Source passage:
[Start of section]

Flatten an irregular list of lists

python list optimization nested-lists flatten

176,422

Solution 1

Using generator functions can make your example easier to read and improve performance.

Python 2

Using the Iterable ABC added in 2.6:

from collections import Iterable

def flatten(xs):
    for x in xs:
        if isinstance(x, Iterable) and not isinstance(x, basestring):
            for item in flatten(x):
                yield item
        else:
            yield x

Python 3

In Python 3, basestring is no more, but the tuple (str, bytes) gives the same effect. Also, the yield from operator returns an item from a generator one at a time.

from collections.abc import Iterable

def flatten(xs):
    for x in xs:
        if isinstance(x, Iterable) and not isinstance(x, (str, bytes)):
            yield from flatten(x)
        else:
            yield x

Solution 2

My solution:

import collections


def flatten(x):
    if isinstance(x, collections.Iterable):
        return [a for i in x for a in flatten(i)]
    else:
        return [x]

A little more concise, but pretty much the same.

Solution 3

Generator using recursion and duck typing (updated for Python 3):

def flatten(L):
    for item in L:
        try:
            yield from flatten(item)
        except TypeError:
            yield item

list(flatten([[[1, 2, 3], [4, 5]], 6]))

[End of section]

Could you update the list-flattening thread from "from collections.abc import" up to and including "yield from flatten(x)", putting "seq" wherever "xs" appears?

Supplied data:
[Start of section]

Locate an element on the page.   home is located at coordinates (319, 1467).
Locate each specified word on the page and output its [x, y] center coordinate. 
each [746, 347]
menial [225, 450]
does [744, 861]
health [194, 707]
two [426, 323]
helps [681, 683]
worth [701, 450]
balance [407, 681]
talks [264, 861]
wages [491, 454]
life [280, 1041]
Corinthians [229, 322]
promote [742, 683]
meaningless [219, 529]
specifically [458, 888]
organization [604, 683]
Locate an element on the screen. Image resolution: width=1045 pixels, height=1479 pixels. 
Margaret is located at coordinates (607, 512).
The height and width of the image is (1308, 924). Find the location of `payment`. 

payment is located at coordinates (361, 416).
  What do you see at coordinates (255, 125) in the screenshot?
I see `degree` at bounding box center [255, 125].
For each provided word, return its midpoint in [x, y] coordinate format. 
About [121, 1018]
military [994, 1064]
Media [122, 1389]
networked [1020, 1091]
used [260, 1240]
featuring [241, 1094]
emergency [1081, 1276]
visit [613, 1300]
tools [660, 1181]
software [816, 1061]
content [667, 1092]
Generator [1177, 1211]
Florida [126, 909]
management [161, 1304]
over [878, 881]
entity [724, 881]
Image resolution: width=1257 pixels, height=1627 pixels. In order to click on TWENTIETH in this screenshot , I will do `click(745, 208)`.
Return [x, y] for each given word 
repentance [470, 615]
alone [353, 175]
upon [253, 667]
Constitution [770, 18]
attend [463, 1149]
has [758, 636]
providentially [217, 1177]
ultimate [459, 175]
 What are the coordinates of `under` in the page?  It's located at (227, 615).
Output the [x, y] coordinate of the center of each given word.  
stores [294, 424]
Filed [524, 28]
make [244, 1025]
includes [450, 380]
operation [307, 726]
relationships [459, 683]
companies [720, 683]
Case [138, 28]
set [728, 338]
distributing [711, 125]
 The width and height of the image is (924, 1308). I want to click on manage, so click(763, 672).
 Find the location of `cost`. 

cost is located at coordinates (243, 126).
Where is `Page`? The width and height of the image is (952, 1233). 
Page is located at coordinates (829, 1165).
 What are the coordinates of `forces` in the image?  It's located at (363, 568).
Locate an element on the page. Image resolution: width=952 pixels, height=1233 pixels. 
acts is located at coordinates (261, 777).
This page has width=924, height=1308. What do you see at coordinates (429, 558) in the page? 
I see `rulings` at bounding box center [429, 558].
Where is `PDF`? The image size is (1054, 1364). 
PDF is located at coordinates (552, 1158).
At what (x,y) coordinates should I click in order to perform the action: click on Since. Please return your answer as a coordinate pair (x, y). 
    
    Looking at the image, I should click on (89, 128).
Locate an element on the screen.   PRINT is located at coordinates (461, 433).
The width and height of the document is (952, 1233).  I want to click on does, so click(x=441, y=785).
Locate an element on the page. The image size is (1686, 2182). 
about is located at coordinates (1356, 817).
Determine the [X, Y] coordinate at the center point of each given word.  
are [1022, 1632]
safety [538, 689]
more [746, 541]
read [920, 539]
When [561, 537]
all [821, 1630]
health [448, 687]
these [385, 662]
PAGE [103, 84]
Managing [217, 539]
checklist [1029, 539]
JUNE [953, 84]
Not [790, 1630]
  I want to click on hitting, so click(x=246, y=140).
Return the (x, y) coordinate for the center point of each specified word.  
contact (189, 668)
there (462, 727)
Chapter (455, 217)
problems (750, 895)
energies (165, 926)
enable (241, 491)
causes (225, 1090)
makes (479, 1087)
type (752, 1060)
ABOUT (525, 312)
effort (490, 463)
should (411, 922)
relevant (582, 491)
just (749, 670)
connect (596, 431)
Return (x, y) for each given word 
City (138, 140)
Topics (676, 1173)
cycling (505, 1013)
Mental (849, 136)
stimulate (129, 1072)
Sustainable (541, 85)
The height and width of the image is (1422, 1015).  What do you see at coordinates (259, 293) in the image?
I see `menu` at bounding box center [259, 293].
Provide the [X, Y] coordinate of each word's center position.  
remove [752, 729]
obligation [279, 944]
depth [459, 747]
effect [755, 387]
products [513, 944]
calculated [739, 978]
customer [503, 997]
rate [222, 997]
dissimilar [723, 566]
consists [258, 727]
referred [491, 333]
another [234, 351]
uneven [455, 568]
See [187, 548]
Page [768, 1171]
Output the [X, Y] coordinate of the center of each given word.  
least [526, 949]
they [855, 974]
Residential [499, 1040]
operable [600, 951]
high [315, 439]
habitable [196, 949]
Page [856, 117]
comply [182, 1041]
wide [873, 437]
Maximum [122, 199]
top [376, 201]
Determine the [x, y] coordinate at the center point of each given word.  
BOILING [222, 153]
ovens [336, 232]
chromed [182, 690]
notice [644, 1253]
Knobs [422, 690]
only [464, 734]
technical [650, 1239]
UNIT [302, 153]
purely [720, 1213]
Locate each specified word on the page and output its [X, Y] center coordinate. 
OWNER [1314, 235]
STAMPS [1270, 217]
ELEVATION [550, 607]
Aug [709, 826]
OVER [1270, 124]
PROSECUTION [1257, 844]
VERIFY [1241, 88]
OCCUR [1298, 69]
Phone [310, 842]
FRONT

[End of section]

Task solution:
from collections.abc import Iterable

def flatten(seq):
    for x in seq:
        if isinstance(x, Iterable) and not isinstance(x, (str, bytes)):
            yield from flatten(x)